Additive engineering on spiro-OMeTAD hole transport material for CsPbI3 all-inorganic perovskite solar cells with improved performance and stability

CsPbI3 all-inorganic perovskite has now drawn much attention due to its superior thermal stability compared with the organic-inorganic hybrid counterparts. Despite the great progress achieved recently in this field, CsPbI3 still suffers from low phase stability when exposed to moisture.
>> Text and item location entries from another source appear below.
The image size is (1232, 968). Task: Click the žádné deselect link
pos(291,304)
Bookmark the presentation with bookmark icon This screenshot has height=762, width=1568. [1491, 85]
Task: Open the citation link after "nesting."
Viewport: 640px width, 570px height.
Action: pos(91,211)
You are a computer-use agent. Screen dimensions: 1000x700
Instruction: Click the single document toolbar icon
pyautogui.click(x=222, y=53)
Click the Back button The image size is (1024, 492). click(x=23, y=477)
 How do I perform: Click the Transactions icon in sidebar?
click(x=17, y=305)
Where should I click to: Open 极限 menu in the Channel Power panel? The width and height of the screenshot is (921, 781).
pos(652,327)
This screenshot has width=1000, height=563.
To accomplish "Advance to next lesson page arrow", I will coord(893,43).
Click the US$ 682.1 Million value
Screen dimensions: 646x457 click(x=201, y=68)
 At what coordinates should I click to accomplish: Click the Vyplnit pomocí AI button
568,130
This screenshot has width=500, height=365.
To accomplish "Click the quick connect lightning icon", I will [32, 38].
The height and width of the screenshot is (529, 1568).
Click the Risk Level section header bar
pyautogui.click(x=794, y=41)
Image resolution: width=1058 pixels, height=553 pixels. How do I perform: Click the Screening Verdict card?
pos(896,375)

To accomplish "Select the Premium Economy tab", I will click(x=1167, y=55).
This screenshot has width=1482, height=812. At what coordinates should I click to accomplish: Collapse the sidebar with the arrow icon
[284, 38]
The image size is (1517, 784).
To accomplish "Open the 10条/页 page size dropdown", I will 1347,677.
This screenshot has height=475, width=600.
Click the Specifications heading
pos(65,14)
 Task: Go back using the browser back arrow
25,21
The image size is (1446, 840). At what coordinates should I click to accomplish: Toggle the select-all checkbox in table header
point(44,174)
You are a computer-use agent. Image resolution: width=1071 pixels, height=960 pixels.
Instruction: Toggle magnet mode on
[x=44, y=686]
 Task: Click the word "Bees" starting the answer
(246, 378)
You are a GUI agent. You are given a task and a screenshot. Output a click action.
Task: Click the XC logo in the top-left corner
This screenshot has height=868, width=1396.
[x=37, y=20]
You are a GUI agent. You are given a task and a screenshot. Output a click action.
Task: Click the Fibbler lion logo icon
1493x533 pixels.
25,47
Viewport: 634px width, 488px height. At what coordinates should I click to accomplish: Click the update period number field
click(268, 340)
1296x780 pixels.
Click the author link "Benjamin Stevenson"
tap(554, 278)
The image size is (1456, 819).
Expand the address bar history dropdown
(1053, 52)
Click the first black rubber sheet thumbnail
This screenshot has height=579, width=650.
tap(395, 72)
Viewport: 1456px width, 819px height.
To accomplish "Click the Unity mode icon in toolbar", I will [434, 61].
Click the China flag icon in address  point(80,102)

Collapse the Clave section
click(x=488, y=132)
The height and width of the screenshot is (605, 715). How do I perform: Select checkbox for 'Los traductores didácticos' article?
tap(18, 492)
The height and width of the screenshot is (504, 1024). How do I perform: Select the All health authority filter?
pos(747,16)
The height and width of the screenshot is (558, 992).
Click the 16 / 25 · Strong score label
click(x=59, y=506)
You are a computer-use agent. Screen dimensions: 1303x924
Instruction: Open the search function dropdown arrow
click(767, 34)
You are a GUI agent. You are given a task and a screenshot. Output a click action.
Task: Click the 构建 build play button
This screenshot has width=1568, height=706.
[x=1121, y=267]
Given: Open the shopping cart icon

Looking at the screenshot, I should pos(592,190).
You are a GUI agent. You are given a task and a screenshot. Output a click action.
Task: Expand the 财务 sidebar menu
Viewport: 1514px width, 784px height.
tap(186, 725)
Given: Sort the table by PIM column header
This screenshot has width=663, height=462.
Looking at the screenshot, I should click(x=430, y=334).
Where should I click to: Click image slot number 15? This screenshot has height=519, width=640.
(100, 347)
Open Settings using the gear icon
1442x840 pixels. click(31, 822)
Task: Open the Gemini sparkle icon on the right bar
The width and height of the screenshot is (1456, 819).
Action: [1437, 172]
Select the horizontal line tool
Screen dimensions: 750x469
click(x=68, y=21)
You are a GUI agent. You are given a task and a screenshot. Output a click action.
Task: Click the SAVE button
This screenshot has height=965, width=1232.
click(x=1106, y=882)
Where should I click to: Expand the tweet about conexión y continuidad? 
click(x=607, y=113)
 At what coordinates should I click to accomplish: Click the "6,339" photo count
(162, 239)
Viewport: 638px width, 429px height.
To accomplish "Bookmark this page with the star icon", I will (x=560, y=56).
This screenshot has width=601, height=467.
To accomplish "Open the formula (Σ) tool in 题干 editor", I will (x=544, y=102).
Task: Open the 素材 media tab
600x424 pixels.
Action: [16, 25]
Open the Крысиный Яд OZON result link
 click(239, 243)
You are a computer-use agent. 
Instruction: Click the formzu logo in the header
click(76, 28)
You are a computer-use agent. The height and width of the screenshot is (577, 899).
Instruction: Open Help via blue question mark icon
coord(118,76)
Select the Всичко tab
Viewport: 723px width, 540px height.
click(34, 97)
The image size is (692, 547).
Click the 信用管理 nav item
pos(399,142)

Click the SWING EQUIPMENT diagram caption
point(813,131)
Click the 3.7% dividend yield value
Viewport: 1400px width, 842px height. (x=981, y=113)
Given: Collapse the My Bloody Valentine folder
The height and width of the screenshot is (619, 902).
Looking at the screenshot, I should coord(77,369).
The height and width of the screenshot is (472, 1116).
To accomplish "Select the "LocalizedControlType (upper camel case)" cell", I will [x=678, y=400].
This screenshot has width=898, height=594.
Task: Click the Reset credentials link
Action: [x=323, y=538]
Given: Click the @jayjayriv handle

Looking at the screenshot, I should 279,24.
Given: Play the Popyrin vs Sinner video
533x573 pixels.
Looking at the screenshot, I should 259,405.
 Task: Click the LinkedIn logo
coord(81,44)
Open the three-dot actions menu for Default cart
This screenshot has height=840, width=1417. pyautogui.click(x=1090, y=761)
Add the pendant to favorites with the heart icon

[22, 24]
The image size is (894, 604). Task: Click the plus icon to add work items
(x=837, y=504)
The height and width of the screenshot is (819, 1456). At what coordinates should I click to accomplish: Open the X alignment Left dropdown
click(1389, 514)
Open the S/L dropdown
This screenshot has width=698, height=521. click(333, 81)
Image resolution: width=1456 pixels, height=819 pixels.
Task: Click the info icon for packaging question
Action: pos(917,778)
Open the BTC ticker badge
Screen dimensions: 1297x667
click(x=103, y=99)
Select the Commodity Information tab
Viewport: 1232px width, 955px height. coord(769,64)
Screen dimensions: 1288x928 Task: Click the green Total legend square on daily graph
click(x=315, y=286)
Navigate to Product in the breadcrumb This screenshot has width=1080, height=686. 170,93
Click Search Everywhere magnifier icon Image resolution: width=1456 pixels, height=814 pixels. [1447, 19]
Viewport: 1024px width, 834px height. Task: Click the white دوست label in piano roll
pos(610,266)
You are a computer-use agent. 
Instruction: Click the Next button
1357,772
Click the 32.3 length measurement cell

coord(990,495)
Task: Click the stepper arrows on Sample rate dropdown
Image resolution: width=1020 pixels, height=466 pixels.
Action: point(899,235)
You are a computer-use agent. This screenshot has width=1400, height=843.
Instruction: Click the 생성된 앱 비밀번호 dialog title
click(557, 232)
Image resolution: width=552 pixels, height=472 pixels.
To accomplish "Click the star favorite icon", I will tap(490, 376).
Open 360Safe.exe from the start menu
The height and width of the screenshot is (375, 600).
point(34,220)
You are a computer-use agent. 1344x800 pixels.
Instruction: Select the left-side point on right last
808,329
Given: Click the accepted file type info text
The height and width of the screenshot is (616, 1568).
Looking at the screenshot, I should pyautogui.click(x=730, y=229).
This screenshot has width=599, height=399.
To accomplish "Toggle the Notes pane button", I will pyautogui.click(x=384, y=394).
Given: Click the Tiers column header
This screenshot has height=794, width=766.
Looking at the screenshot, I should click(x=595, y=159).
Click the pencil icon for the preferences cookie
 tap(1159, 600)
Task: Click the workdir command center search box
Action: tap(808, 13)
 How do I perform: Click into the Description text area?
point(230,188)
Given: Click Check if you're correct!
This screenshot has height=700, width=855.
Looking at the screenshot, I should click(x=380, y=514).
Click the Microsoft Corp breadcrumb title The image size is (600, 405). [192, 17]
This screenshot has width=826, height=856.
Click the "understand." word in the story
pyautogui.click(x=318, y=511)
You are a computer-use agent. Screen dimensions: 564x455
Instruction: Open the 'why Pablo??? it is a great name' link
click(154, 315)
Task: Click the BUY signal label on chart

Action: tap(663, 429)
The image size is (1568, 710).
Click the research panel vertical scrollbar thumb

We found the phase transition of CsPbI3 would be accelerated after depositing the conventional hole transport material (HTM) 2,2′,7,7′-Tetrakis[N,N-di(4-methoxyphenyl)amino]− 9,9′-spirobifluorene (spiro-OMeTAD). This is attributed to the negative effects of the additives in spiro-OMeTAD HTM: the hydrolysis of lithium bis(trifluoromethylsulfonyl)imide (LiTFSI), the corrosivity of 4-tert-butylpyridine (TBP), and the evaporation of TBP. By slightly modifying the additive content, full coordination between LiTFSI and TBP could be achieved and the negative effects mentioned above could be mitigated. Furthermore, tris(2-(1 H-pyrazol-1-yl)− 4-tert-butylpyridine)cobalt(III)-tris(bis(trifluoromethylsulfonyl)imide) (Co(III)TFSI) was added to promote oxidation of spiro-OMeTAD HTM in inert environment. With these approaches of additive engineering, HTMs with better interface contact and charge transport capability could be obtained. The device with optimized spiro-OMeTAD HTM achieved a champion power conversion efficiency (PCE) of 10.61% compared with 6.63% of the control one. Moreover, the optimal device maintained 81% of its initial PCE after storage for 30 days, exceeding that (68%) of the control one. Our results highlight the importance of spiro-OMeTAD HTM on the stability of CsPbI3 all-inorganic perovskite and provide a facile and feasible way to increase the stability and performance of corresponding solar cells.